■ Given passage:
==============================

Study: Blogs Love Obama, News Sites Love McCain. But McCain Is Catching Up By Going Negative.
Attributor captured the candidates’ official speeches and position statements from the campaign sites, www.johnmccain.com and www.barackobama.com, and then scoured more than 25 billion pages on the Web to see where those words reappeared. In general, Obama’s message continues to resonate more overall, but just barely. Attributor estimates that Obama’s message was picked up on Websites that drew 38 million pageviews over the past two weeks, compared to 36 million pageviews for Websites that picked up McCain’s message. This represents a 10 percent surge by McCain.
In general blogs still favor Obama by about two to one, but the opposite is true for traditional news sites. McCain’s speeches and position statements appear on traditional news sites 80 percent more often than Obama’s. And on the sites of the major TV networks (ABC, CBS, NBC, and Fox), McCain has a 3 to 1 advantage. (This ratio should come down with the Democratic convention this week).

==============================

■ Data excerpt:
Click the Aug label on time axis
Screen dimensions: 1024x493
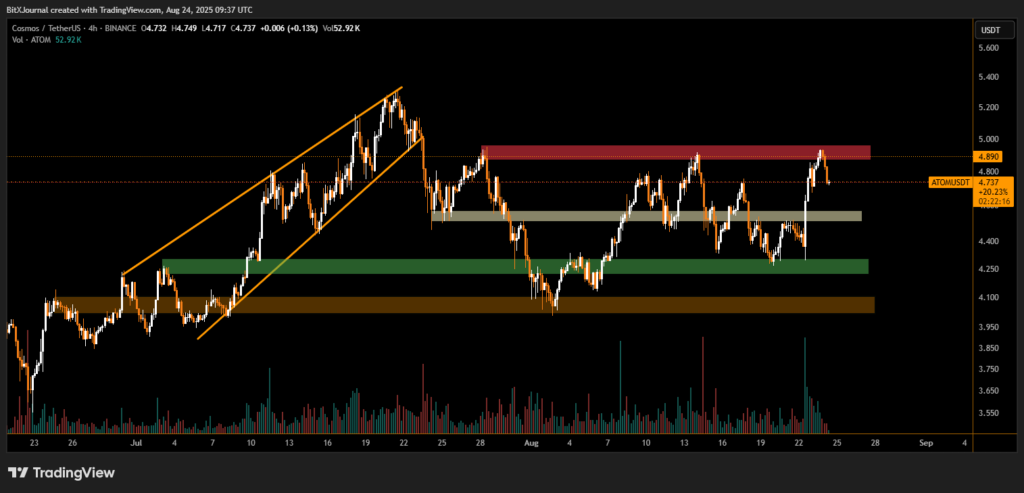[x=531, y=441]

==============================

■ Actions to take:
A) In the article on the study of the candidates' web coverage, how many pageviews did websites that picked up McCain's message draw over the past two weeks?
B) List the major TV networks named in the article on the study of the candidates' web coverage.
C) Extend the article on the study of the candidates' web coverage from where it stops.

■ Answer section:
A) 36 million pageviews.

B) ABC, CBS, NBC, and Fox.

C)
A deeper dive into the data confirms another obvious conclusion: Obama has better speech writers than McCain. Two thirds of the Obama citations across the Web come from his speeches as opposed to his issue papers and position statements. For McCain, 55 percent of his messaging being picked up elsewhere comes from his position statements.
The single topic for each candidate that resonated the most across the Web over the past two weeks was the economy, which for Obama overtook Iraq as a hot-button issue for the first time. The most popular speeches for each candidate was McCain’s Energy Security speech, and Obama’s Berlin speech (which has gone viral and has been viewed more than an estimated two million times).